VOL. 121 | NO. 249 | Thursday, December 28, 2006
MO Growth Near U of M
By Andy Meek
TURN SIGNAL: MO's Music & Art Café near the University of Memphis is one of several businesses whose prosperity appears to bode well for the surrounding neighborhood. -- Photo By Brad Johnson
Upon stepping inside MO's Music & Art Café, an easy to overlook bistro near the corner of Walker Avenue and Highland Street, it's difficult not to think of Cheers, the famous Boston bar where "everybody knows your name."
But if a person were to catch a glimpse of owner Nita Black's long-term to-do list, it would become apparent that the more appropriate comparison is to a salon - the place where intellectuals and the literary elite of Europe socialized during the Renaissance.
On the surface, MO's is little more than a modest storefront smack in the heart of a busy college neighborhood. Yet in its more than three years of existence, MO's - an abbreviation of the phrase Memphis Originals - has successfully courted a customer base that includes artists, musicians, songwriters, college students, senior citizens, entrepreneurs, filmmakers, dreamers and more.
Eyes on the prize
Once patrons step inside, they're welcomed by a visual feast that includes multi-colored strings of lights, artwork, racks of trinkets, books and CDs. The compositions of local artists adorn the walls, music wafts from speakers and the scent of freshly prepared dishes such as smoothies and oven-baked cookies wafts throughout the space.
And it probably comes as no surprise that Black, a businesswoman who sings the praises of books like "Half Luck and Half Brains" by Holiday Inn founder Kemmons Wilson, has her sights set squarely on tomorrow.
"It just seems like every week there's something new," Black said.
That's her defense of the difficulty in narrowing down the laundry list of innovations she's brought and is bringing to one of the cornerstones of the University of Memphis neighborhood.
Black added an e-commerce component to her venture about a month ago. That means MO's now is selling vintage books, memorabilia, collectibles and other items on eBay.
MO's also is beginning to distribute the works of local musicians digitally by selling downloads of individual songs and entire albums. Several listening stations have been ordered for customers who want to sample music before they buy it.
Positioning for growth
Other new concepts in the works include the "Frequent Flyer" program Black is developing, encompassing a package of benefits that includes discounts on purchases of food, music and art at the bistro. The package also includes free meeting space arrangements, consulting services and advertising opportunities.
And on an even bigger note, Black wants to quadruple the number of storefronts she has over the next few years.

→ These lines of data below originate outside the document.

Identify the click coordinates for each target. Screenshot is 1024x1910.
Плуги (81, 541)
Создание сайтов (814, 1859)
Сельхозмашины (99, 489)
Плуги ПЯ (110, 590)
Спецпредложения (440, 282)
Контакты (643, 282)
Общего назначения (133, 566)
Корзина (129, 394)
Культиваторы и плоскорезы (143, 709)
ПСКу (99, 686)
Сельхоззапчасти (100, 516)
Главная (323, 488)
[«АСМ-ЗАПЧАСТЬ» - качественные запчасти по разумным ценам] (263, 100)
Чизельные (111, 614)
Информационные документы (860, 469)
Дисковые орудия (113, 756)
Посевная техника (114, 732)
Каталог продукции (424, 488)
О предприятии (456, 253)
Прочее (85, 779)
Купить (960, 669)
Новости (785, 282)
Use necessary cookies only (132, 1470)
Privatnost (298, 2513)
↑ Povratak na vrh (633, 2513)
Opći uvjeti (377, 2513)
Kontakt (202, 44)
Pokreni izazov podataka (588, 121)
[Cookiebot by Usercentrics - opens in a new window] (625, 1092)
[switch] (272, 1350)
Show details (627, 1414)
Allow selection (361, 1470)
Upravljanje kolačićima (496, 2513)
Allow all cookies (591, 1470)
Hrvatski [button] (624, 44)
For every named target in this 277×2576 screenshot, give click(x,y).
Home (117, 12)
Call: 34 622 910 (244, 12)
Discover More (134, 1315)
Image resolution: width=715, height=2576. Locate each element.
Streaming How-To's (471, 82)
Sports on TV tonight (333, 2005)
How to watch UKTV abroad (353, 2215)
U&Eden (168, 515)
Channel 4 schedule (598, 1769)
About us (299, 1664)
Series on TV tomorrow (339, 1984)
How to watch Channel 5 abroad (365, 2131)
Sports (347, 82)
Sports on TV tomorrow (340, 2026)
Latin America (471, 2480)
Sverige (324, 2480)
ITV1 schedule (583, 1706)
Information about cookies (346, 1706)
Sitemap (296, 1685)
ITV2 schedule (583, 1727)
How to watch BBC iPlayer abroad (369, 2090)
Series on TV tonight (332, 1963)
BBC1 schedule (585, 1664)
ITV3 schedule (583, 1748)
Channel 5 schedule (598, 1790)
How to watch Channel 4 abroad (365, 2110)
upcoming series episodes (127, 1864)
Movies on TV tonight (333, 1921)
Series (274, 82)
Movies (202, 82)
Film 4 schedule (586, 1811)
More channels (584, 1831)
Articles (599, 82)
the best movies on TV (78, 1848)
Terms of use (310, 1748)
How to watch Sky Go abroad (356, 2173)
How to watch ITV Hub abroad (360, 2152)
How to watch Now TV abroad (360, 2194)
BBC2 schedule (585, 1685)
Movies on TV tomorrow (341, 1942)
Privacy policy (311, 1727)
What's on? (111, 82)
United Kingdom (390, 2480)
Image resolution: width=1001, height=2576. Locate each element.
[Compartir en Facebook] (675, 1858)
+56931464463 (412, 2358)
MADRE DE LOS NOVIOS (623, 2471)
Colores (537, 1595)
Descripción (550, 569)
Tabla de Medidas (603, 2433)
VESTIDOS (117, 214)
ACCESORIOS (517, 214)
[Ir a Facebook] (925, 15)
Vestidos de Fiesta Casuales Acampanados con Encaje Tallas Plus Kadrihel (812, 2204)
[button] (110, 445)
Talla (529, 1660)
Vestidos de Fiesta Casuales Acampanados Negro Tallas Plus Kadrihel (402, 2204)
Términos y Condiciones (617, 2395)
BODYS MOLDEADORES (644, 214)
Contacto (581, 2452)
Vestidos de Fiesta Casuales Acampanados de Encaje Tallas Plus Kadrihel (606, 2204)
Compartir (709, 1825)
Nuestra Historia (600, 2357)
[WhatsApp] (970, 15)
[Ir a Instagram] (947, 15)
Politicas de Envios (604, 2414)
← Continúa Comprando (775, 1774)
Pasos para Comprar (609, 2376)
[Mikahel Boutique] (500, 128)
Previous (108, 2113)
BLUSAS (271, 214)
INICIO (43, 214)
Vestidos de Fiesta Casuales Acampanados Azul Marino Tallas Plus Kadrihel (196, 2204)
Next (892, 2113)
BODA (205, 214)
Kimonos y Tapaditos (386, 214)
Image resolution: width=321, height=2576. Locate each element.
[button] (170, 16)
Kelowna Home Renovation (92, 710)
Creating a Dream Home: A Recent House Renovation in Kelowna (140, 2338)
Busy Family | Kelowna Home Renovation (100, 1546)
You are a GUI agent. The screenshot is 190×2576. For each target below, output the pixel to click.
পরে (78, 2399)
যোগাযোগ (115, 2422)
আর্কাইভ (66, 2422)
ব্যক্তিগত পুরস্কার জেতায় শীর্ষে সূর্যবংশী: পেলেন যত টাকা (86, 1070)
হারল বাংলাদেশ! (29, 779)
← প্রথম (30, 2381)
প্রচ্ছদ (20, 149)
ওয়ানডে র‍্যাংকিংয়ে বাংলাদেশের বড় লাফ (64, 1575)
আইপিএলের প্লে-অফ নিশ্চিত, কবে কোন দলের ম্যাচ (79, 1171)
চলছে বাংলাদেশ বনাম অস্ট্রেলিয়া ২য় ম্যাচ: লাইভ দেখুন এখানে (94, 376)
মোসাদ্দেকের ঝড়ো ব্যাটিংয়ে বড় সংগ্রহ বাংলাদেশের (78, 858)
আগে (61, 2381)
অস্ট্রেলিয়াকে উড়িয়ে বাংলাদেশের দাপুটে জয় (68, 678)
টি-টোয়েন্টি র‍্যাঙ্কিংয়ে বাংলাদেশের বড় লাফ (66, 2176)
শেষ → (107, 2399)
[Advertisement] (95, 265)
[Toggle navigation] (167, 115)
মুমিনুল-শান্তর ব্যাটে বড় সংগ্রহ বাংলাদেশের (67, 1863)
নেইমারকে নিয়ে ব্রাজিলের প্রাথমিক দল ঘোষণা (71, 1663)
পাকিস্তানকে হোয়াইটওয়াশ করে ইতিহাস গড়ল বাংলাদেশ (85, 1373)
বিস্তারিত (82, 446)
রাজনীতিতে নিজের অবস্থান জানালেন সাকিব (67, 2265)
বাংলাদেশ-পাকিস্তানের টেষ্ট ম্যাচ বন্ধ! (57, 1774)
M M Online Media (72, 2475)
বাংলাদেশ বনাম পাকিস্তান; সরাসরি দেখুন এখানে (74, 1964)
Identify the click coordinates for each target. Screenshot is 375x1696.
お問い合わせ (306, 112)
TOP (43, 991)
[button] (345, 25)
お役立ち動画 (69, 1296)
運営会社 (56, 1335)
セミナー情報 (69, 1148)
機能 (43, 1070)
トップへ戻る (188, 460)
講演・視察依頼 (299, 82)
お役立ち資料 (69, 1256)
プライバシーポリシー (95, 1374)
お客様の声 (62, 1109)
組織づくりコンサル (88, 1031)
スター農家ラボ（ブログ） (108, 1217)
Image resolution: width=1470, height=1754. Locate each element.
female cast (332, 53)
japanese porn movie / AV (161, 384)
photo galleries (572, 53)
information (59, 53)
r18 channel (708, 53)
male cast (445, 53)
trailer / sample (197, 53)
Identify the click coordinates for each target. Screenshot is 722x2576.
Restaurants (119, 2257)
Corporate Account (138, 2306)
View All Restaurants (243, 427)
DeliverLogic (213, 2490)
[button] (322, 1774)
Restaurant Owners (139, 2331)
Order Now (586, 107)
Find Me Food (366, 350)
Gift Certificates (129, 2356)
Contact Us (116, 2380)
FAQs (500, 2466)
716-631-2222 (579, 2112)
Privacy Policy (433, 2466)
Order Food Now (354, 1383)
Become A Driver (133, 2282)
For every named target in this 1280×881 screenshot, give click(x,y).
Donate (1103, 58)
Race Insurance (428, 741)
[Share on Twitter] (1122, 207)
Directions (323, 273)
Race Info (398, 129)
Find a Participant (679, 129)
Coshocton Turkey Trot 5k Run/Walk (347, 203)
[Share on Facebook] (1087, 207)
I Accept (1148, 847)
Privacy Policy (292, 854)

"We're looking for other retail venues where we can expand," she said, pointing to possible satellite locations for MO's in the Cooper-Young, Raleigh and Colonial Acres neighborhoods. "We might have four to five different retail locations over the next three years; that's what I'm thinking, where we overlay this model as it becomes more and more successful.
"The plan is to look for retail venues where we can overlay the music and then tie the different Memphis music communities together somehow - and help people make money at it along the way."
Ride that train
For now, the university neighborhood where MO's got started still suits Black just fine, and it's not hard to see why. The great locomotive of progress continues to careen throughout the district, with politicians and developers eager to put a new imprint on the area.
For example, Trammell Crow Co. is preparing to begin construction on a six-story, $18 million luxury apartment building in the U of M neighborhood on Highland Street. Kemp Conrad, Trammell Crow's Memphis city leader, gave Memphis City Council members an update at a recent council committee meeting that included a preview of the project's economic impact on the area.
"We estimate this will generate a quarter million dollars in annual property taxes to the city of Memphis," he said. "This will mean the creation of about 100 construction jobs during the project, and we estimate breaking ground in February of 2007."
The bottom two floors of the development will include secured parking and about 2,000 square feet of ground-floor retail space. The four stories above the parking deck will include 85 apartment units.
'A beautiful tapestry'
Also briefing council members at that meeting was Dan Poag, chief executive officer of Poag & McEwen, the development group that's creating a mixed-use retail center also on the Highland Strip.
Poag, who grew up in the U of M area, heads a company the Wall Street Journal credits with inventing the "lifestyle center" concept in retail - a shopping center that combines some traditional aspects of enclosed malls but is often open-air, more upscale and requires less land than a traditional enclosed mall.
"We have an opportunity here, I think, to redevelop an area that is really critical to the city of Memphis," said Robert Lipscomb, the city's chief financial officer, at that council meeting. "I mean, if you look at what's going on Downtown, then you've got the Medical Center, then you've got the arts center around Cleveland and Union, then you've got the fairgrounds, now you've got this project.
"It's really all starting to come together, and it's a beautiful tapestry."
That tapestry includes ventures such as Black's, which is continuing to grow, even as it remains a haven for her busy customers.
"I think we live in a society where everybody is in such a hurry, so a lot of times when people come in here they just want to talk, sit down and relax and get a cup of coffee," she said. "And that's rewarding."